19. Barbara Pym,  A Few Green Leaves. 3/7. Pym's last novel. Emma, an anthropologist, takes up residence in a village in Oxfordshire. The village is inhabited by a widowed rector and his sister, several old maids or widows, an ex-priest turned food and wine expert and restaurant reviewer, two doctors and their wives, an academic couple, and briefly one of Emma's ex-boyfriends who rents a cottage on the local estate to finish a book. The only member of the lower classes is the rector's daily, an obstreperous gossip. There are several walk-on parts. Emma initially treats the locals as fodder for a research paper on modern village life but she is eventually drawn into village life. In her imagination she briefly constructs a renewed affair with the ex-boyfriend, but quickly rejects him upon further acquaintance. At the end, she is leaning towards the rector.
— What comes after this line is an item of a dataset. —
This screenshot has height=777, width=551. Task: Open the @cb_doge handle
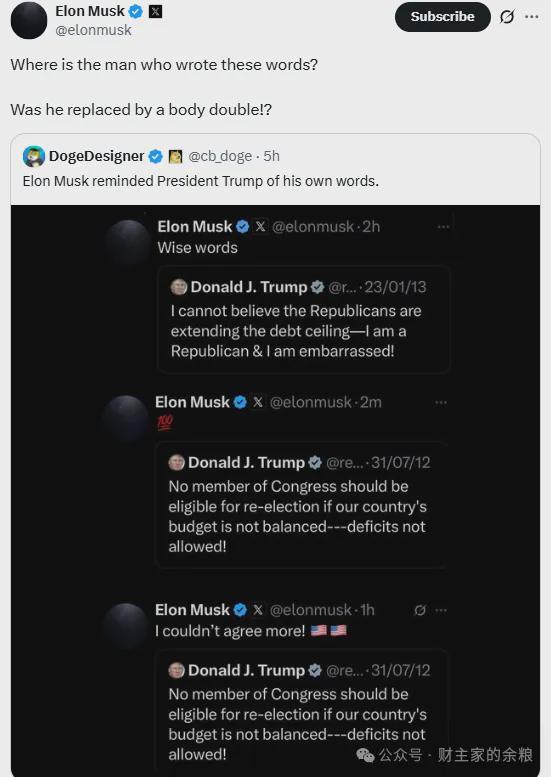tap(220, 157)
There is no plot. The characters are introduced, they walk about the village, they chat, they meet, they leave. The characters live curiously unexamined lives. They are content with their lot. Pym describes externals and only seldom gives us their thoughts. The novel is readable but unsatisfying. It's like reading one of Agatha Christie's Miss Marple stories but without the mystery.

Emma is named after the Austen character, and this novel's heroine similarly seems destined to become the wife of the local Mr Knightley.  The characters are, however, pale shadows of those in Austen.
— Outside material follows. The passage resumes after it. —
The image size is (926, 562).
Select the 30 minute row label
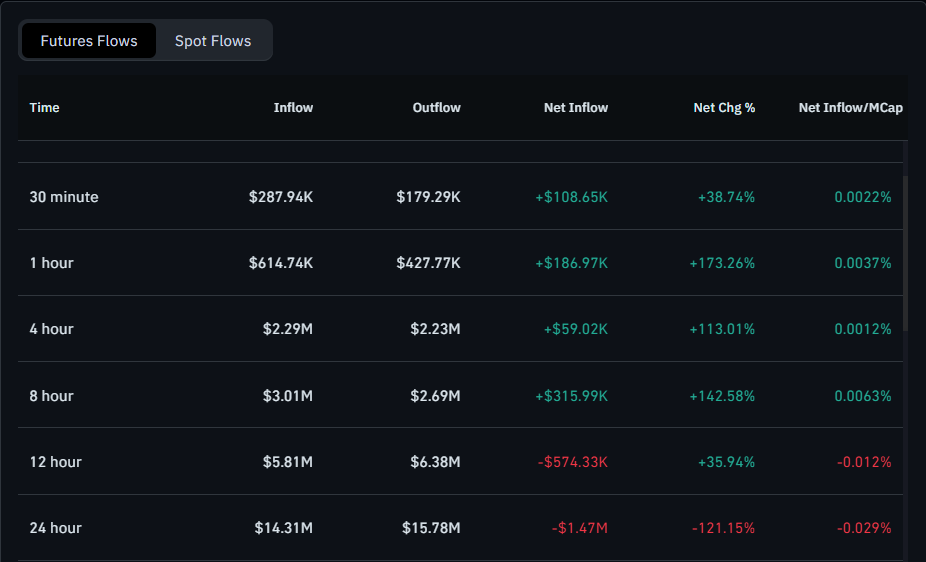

18.  Barbara Pym, A Glass of Blessings. 3/10. I must have read this and the preceding item at some time, because they are on my bookshelves, but I have no recollection of having done so. In truth, neither is particularly memorable. This is a first-person narrative told by Wilmet Forsythe, a well-off woman with nothing in particular to do and not much in the way of qualifications to succeed at doing even the little she feels up to doing. She is married with no children to a gray man who works in a ministry; she and her husband live in his mother's house; Wilmet seems to have nothing to do with the running of the household. She attends a great many services at a high Anglican church and takes a gossipy interest in the lives of the three priests. Her thoughts tend to wander during the services, and she is intrigued more by the forms than by the doctrines. She also shops. She visits friends, most of whom she has little affection for. The one exception lives in the country and takes a rather bemused interest in her husband's desultory passion for Wilmet. Wilmet also finds it amusing.

Wilmet does conceive a crush for her friend's brother, Piers, who hasn't been successful at life. He is handsome and ekes out a living as a proofreader and a night-school teacher of Portuguese. Wilmet has what she imagines to be a date with him, only to discover what is clear to everyone else but Wilmet--that Piers's interests lie elsewhere. Indeed he has a live-in boyfriend. There is also another gay character--the priests' housekeeper and cook at the clergy house. Wilmet also doesn't understand that until late in the novel. Since this was first published in 1958, the gay business is handled with discretion and goes unnamed and unlabelled in the novel.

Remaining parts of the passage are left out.